Sinemanın da artık para kazanmadığı, oyuncuların elinde yapımcıdan aldığı senetlerle dolandığı günler bunlar. Galiba içkiyle ilk  bu yıllarda haşır neşir oluyor. “Oraya borç, buraya veresiye” şeklinde hayatını idame ettirmeye çalışıyor. İçki masasında Özdemir Asaf, Baykal Kent ve Bülent Kayabaş gibi kişilerin vazgeçilmez eşlikçisi, meyhanecilerin de veresiye müşterisi oluyor.

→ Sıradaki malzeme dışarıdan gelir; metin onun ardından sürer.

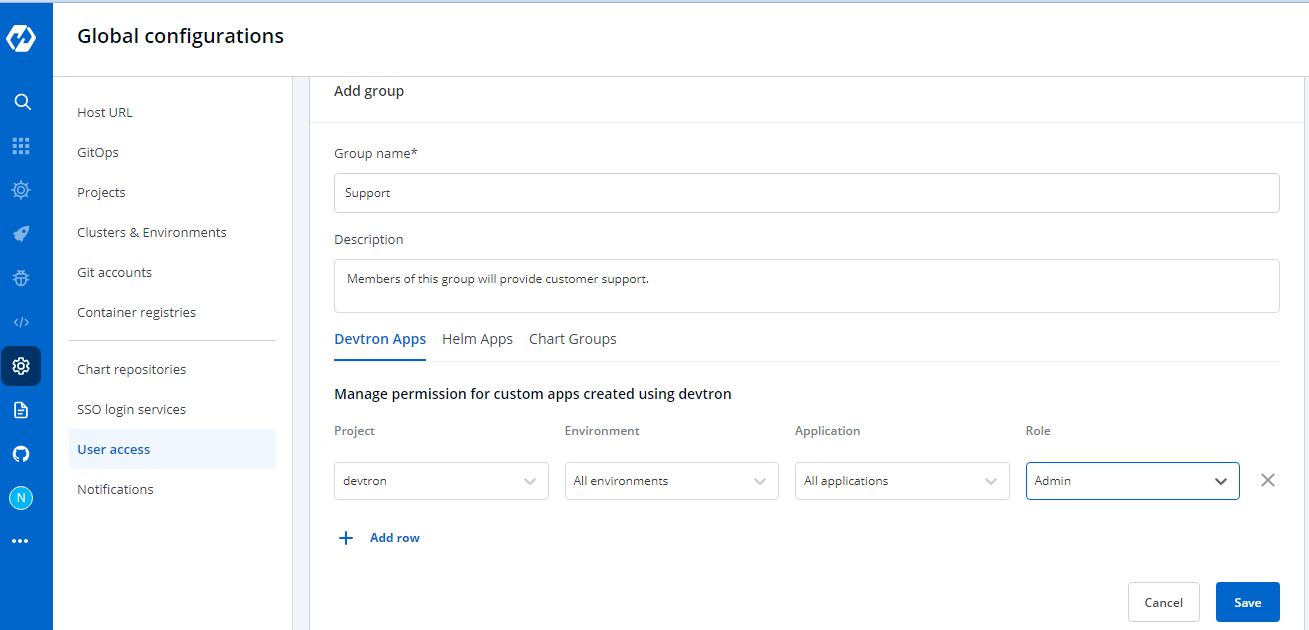Screen dimensions: 1309x630
Task: Open the bug security icon in sidebar
Action: click(x=21, y=278)
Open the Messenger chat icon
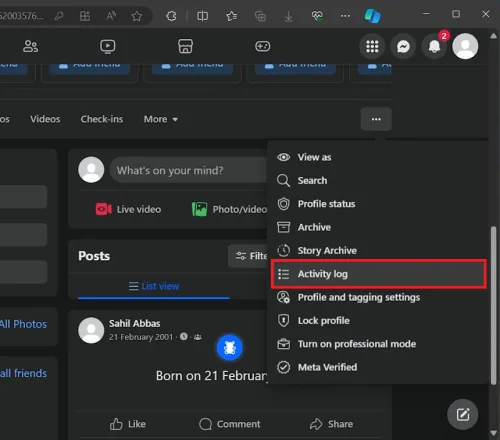The width and height of the screenshot is (500, 440). point(403,46)
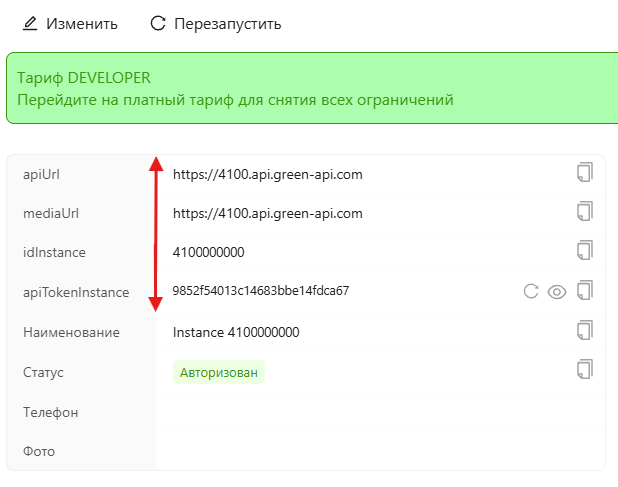
Task: Copy the Наименование instance name
Action: 585,330
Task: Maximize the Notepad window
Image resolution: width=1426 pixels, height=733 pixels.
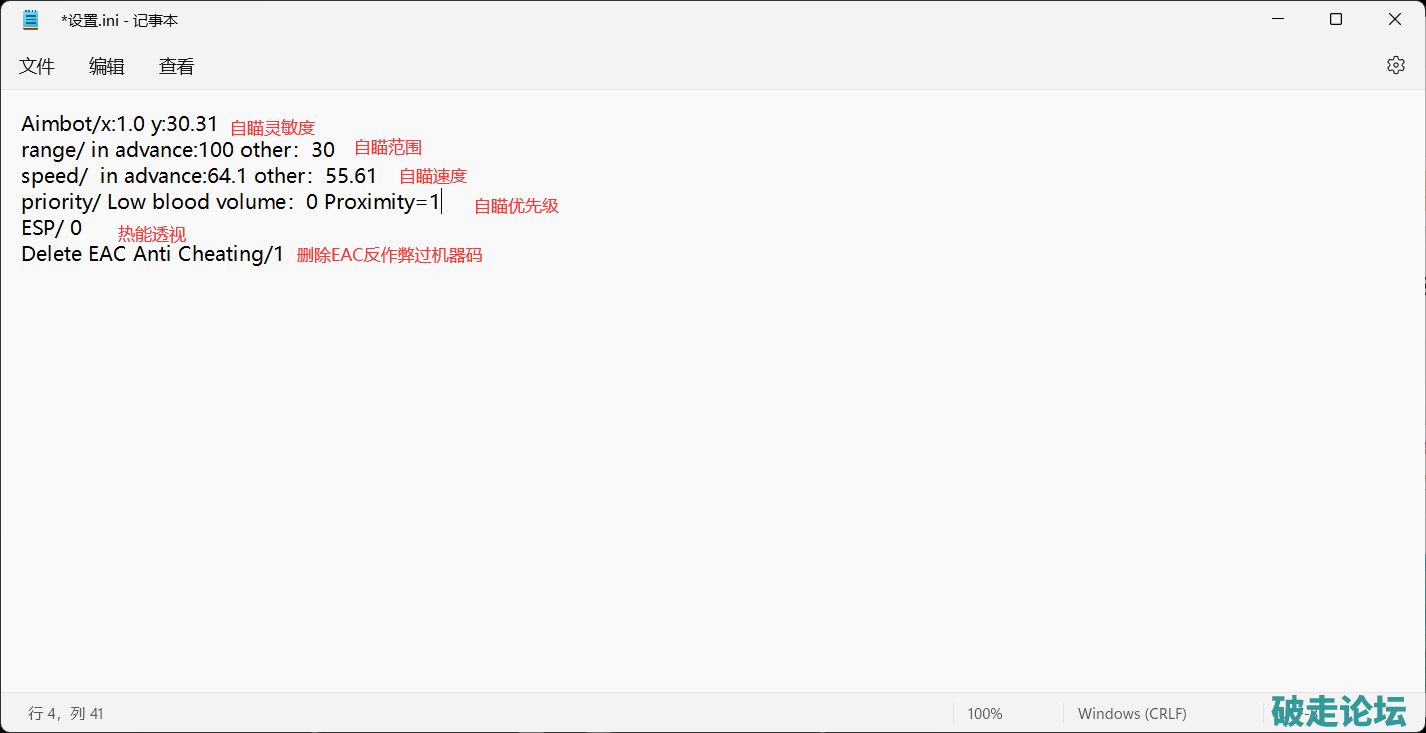Action: tap(1336, 20)
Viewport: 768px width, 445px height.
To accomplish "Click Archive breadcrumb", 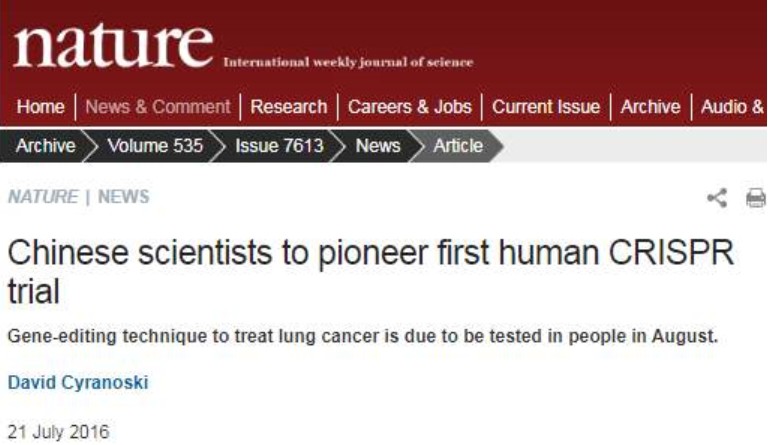I will click(46, 146).
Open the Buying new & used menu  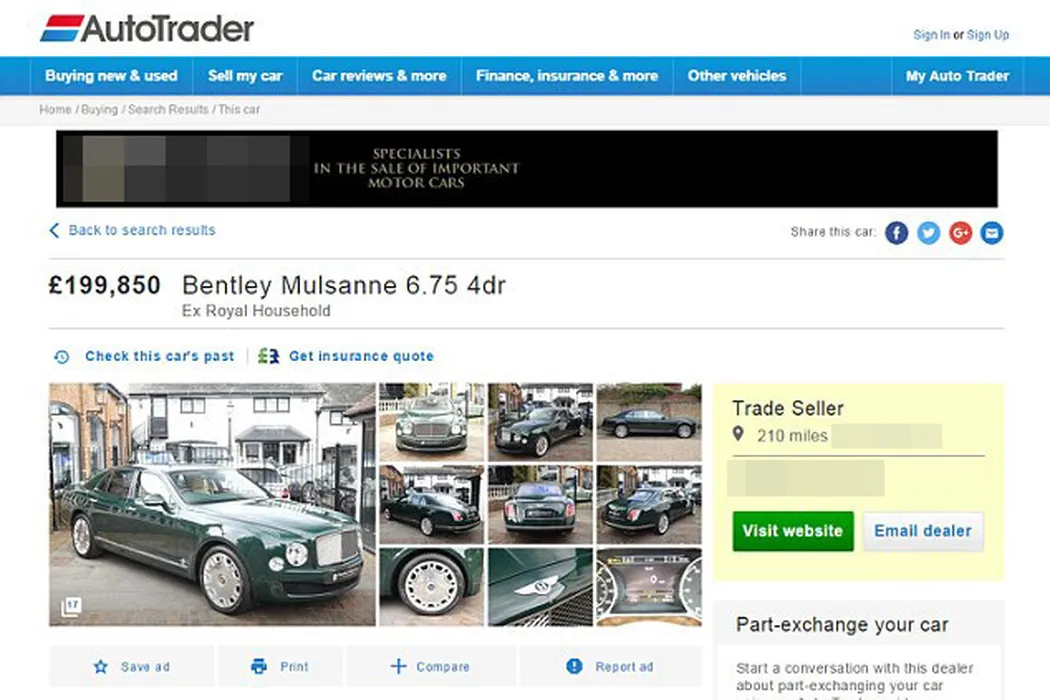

Özgür nev’i şahsına münhasır bir adam. Emekli bir diplomat gibi kararlı ama nazik konuşuyor. Konuşması tekdüze değil, bazen cümlenin bir yerine kadar hızlanıp bir yerde duraklıyor. Diğer cümlede tekrar hızlanıyor. Ne söylerse söylesin cümlelerini “efendim” kelimesi ile bitiriyor. Öyle ki nadiren sarf ettiği küfürlü cümlelerin sonunda bile “efendim” var.

Aslında çok iyi bir oyuncu olan Özgür biraz ülkenin içinden geçtiği zor dönem biraz da savruk özel yaşamı yüzünden git gide daha küçük rollere ve kısa diyaloglara mahkum oluyor.  Maddi yönden sıfırı tüketiyor. Bu dönemi çok iyi anlatan bir anekdot var. Özgür içki masasında bir arkadaşına Ali Poyrazoğlu’ndan dert yanıyor. “‘Özcan Bey avans isterse vermeyin, anında rakıya çeviriyor’ demiş. Ben rakıya para vermiyorum ki… Meyhanelere yazdırıyorum… Bakkala borcum var efendim.”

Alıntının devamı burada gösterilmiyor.